One of my later teachers, Ron Reid, often reminds his students of the Krishnamacharya quote, “The seed of yoga comes up differently in every person.” The idea of planting the seed of yoga has always resonated for me as a teacher, especially when working with beginners. I introduce people to yoga in a way I hope will help them fall into a deep connection with the practice, but I know better than to assume it will happen right away.
It was probably close to 10 years ago when I bought my dad an introductory 4-class yoga pass, trying to encourage him to start practicing. He only made it to about half of those classes, and it was unclear whether he went because he was interested or because he knew it was important to me—perhaps a bit of both. He didn’t continue to pursue the practice, but I hoped the seed had been planted.
A few years later, I told my dad I wanted to go to India and he asked, “What if I came along?” At first I was apprehensive, thinking he was proposing some sort of chaperone situation. But once he clarified he was truly curious about going to a place he had never been, I came around to the idea it could be something truly special.
Mere months after that conversation, my dad and I sat next to each other, sweating profusely in the back of an Indian taxi cab—a ride we thought could be our last—en route to Purple Valley. We spent two weeks at the retreat centre practicing Mysore style with one of my favourite teachers, Petri Raisanen. It was a fabulous experience which I’ve documented all about here.
I’m bringing it up again because watching my dad’s practice unfold has taught me a great deal about why people want to do yoga. Even after coming back from India, it took time for him to find a routine that included yoga. Much of it had to do with eventually retiring and making more time for healthy habits. Nowadays, he has an unlimited yearly pass at the studio where I teach, comes to classes (my own and others’) 3-4 days a week, and knows the Downward Dog community as well as I do. When I ask him what he likes most about class, more often than not the answer sounds something like “Because I never walk out of there regretting I went.”

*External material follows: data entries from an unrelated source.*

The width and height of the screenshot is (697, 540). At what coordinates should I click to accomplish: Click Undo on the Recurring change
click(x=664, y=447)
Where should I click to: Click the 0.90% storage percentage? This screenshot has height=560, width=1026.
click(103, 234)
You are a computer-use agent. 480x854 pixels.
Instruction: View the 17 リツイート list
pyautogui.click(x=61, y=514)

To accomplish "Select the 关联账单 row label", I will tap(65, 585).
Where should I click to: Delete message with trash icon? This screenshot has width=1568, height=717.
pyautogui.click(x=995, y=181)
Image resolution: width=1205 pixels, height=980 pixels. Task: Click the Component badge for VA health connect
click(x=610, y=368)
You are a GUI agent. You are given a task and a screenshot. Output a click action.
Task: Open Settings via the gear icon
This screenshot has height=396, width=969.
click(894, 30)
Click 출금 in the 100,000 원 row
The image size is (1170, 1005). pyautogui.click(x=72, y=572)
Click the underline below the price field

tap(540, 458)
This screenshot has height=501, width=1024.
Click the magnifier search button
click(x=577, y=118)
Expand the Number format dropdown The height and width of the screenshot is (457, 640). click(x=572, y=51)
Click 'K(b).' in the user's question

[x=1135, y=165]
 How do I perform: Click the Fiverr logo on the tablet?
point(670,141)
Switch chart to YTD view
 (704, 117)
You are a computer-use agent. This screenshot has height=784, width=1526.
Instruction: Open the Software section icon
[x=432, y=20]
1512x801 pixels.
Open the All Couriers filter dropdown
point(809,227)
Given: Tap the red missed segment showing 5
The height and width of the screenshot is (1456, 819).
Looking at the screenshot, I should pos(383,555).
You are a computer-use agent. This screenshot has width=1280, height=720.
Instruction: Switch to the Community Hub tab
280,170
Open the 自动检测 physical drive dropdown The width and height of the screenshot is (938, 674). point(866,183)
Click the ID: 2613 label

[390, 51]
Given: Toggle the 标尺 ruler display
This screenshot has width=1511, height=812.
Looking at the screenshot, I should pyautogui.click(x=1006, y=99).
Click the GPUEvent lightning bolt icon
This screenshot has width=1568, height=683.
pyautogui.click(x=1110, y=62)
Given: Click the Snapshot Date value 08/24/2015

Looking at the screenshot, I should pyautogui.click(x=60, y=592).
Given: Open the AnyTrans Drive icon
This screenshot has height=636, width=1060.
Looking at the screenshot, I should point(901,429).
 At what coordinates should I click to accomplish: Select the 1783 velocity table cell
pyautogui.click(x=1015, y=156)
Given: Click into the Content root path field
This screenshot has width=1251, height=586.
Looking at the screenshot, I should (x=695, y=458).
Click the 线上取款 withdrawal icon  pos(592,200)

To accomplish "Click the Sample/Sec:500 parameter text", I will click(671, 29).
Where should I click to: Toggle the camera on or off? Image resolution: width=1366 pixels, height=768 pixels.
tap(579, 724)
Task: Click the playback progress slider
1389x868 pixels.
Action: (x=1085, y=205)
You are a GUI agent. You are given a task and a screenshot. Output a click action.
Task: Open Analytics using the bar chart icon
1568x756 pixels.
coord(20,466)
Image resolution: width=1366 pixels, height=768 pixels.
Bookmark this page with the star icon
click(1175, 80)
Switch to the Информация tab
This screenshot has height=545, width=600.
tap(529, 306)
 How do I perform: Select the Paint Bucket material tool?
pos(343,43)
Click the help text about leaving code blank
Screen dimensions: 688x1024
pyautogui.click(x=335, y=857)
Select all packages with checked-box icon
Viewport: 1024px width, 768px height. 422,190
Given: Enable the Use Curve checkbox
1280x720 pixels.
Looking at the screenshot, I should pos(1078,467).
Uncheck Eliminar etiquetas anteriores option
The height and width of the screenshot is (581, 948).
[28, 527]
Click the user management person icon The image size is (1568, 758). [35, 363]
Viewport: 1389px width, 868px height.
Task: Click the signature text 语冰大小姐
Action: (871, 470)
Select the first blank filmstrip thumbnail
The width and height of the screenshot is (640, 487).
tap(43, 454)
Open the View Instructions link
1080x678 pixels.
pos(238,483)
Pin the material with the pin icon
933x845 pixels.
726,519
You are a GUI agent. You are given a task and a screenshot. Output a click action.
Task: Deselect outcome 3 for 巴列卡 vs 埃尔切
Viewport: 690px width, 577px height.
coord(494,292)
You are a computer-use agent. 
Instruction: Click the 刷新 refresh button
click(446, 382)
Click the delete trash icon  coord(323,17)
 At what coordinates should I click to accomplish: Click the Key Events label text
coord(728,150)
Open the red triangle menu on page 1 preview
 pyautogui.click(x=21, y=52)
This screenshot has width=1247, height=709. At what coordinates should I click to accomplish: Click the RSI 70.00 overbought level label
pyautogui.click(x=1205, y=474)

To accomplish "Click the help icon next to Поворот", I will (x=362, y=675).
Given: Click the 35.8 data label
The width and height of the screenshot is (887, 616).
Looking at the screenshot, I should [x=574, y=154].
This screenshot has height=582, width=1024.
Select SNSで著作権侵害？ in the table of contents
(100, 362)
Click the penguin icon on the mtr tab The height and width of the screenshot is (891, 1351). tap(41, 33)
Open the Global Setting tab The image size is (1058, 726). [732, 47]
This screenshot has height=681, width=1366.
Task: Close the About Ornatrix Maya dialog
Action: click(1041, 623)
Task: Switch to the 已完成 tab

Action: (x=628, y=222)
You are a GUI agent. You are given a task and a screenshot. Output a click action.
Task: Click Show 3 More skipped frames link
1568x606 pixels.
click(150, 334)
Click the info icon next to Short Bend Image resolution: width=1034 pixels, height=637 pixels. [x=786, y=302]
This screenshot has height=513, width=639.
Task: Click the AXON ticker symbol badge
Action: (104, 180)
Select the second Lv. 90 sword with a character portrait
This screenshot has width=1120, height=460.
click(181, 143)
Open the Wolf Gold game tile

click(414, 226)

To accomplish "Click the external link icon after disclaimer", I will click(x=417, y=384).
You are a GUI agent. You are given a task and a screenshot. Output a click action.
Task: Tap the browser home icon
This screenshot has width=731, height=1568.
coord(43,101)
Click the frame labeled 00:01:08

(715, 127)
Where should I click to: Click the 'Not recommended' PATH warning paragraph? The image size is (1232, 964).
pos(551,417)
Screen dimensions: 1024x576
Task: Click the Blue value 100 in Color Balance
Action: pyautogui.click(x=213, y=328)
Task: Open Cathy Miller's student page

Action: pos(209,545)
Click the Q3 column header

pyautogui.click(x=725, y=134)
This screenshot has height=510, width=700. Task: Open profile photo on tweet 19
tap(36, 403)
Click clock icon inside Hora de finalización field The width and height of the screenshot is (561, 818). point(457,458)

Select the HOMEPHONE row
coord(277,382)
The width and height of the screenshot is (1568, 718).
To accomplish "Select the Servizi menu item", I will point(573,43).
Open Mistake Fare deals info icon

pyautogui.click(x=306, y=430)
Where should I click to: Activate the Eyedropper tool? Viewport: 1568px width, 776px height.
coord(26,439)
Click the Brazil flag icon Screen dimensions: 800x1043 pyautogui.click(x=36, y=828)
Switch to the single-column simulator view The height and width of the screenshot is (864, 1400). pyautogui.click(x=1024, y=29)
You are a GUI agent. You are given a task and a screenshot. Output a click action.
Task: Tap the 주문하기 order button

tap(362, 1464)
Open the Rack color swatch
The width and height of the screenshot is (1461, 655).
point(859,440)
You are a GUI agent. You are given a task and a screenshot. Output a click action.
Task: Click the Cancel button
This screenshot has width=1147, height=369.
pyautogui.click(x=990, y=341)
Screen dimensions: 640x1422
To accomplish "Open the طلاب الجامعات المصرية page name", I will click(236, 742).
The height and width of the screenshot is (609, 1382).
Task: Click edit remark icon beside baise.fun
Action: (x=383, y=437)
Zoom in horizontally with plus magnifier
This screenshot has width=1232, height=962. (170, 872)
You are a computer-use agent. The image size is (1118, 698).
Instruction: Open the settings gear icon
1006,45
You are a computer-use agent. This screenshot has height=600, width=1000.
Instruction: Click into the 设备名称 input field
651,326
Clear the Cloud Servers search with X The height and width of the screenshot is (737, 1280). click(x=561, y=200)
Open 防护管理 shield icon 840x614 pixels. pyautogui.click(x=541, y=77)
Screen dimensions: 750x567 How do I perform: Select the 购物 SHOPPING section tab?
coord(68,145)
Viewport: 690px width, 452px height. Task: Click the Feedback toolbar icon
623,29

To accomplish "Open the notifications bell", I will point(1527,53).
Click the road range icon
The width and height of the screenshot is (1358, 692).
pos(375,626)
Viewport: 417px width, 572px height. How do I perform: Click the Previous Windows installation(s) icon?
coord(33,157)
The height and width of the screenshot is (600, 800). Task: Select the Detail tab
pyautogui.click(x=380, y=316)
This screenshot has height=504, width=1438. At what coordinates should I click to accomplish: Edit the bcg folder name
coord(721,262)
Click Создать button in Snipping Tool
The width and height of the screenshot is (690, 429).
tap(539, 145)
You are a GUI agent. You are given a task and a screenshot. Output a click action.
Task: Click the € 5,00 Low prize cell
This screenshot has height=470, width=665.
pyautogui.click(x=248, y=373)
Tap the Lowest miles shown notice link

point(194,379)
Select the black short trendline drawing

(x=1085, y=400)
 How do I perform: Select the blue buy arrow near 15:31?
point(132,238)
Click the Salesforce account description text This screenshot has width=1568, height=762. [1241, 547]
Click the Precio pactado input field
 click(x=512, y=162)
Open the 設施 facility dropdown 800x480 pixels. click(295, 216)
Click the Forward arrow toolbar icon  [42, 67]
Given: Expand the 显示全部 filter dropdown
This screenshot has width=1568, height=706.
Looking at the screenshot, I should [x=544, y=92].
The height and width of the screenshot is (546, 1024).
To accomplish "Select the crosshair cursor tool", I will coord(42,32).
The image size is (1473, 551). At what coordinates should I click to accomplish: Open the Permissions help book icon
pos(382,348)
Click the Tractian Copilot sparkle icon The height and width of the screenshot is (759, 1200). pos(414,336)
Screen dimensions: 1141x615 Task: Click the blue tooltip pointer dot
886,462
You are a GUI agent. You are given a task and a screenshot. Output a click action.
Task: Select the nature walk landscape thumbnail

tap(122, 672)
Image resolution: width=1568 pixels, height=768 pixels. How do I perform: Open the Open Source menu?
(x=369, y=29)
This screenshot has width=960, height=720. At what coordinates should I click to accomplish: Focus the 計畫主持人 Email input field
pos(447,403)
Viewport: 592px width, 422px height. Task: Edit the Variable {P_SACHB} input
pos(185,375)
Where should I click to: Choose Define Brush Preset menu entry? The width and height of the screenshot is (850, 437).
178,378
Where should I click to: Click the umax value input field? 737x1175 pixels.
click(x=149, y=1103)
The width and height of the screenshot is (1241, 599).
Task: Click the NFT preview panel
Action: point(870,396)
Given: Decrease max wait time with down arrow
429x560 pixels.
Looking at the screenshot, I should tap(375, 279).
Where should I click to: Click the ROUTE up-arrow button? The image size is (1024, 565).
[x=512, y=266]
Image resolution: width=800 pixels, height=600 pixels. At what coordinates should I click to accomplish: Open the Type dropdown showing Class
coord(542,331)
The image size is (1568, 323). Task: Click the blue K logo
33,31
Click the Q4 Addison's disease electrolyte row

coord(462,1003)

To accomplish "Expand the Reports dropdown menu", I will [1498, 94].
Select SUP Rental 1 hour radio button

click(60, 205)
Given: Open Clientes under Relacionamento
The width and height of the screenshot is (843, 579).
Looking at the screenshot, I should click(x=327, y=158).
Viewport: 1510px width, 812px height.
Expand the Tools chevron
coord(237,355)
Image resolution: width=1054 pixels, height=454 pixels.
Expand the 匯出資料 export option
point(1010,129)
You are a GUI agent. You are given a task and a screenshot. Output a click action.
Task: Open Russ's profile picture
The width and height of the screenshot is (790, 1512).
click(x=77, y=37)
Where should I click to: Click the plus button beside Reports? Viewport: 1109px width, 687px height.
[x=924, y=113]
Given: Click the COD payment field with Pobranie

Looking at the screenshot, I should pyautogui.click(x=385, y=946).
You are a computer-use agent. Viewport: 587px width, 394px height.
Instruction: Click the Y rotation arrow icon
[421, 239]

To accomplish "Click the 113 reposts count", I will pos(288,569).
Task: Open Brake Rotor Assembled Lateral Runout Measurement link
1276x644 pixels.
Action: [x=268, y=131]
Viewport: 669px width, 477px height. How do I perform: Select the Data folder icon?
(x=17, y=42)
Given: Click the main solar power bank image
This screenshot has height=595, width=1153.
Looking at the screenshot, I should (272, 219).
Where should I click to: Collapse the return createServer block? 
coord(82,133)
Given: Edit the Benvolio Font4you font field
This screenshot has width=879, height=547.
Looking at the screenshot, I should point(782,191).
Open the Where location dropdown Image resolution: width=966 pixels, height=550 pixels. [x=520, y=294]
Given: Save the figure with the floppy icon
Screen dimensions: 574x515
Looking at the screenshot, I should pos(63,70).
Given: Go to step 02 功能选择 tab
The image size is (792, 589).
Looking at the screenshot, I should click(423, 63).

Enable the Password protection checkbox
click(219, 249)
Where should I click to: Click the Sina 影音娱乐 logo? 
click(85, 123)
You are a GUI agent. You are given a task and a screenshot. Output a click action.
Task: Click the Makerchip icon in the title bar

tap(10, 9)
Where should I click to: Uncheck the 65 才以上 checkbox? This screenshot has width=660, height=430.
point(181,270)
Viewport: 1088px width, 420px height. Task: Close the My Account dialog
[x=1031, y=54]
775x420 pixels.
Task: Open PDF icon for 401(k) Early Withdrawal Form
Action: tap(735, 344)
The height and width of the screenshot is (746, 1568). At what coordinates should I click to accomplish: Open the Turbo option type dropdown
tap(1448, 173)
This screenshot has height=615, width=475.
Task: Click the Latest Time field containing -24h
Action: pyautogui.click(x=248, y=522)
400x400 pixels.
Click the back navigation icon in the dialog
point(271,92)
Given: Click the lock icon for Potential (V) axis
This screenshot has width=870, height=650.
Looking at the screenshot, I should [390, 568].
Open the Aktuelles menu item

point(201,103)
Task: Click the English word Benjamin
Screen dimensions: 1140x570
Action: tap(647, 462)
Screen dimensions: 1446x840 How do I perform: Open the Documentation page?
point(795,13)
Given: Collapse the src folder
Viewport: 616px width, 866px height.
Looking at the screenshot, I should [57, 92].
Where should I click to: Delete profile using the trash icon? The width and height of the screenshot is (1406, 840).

For him and many others, “going to yoga” means going to practice something that makes you feel good. It doesn’t necessarily matter who’s teaching, or if there will be music playing, or what the theme of the class might be that day. It simply means taking time out of the day to move, breath and do something that leaves you walking off of the mat in a more improved state than before.
What I’ve been observing over the past few years, however, is the growing number of people treating yoga not so much as a therapeutic practice but rather as an intense form of physical exercise. I’ve watched as students practicing alongside me are wrenching their limbs into positions their bodies simply aren’t capable of supporting. I see how the practice has morphed from something simple and beautiful into something complicated by tricks, where class has become competitive and at times even demoralizing. I’m not trying to paint a pessimistic picture, nor am I trying to group together all teachers, studios and students—I’m simply describing a trend that can no longer be ignored.
Many of my teachers have reminded me along the way it is best to adopt a beginner’s mind, despite the number of hours on the mat to which our ego likes to lay claim. After a while, we can lose sight of what it once felt like to be the new person in the class, walking in with our socks on, unsure of what to expect. Take a moment and try to remember the last time you did something for the first time—whether it was a yoga class or otherwise—and put yourself back in that mindset.
How did you feel? Were you excited? Nervous? Intimidated?
Did you have any expectations? Were you apprehensive?
Do you remember the other people in the room? Did they inspire you?
How did you feel after? Were you glad you did it, proud to have tried something new? Did you go back?
If you are thinking of the first time you did something that is now a regular part of your life, imagine what it would be like if you approached it every time with a beginner’s mindset. I’ve recently started making this a part of my personal practice, reminding myself the newbie in me only started doing yoga because it looked like it felt really good. At the end of the day, this is what really matters: being able to wake up in a healthy body that will support us in all we do and allows us to share our gifts with others.
If your practice has ventured into a place where you’re not sure it’s serving you the way it could be, it might be time for a change. Take a step back, ask yourself what your body needs, and reconnect to the things that will make you feel like your best self again.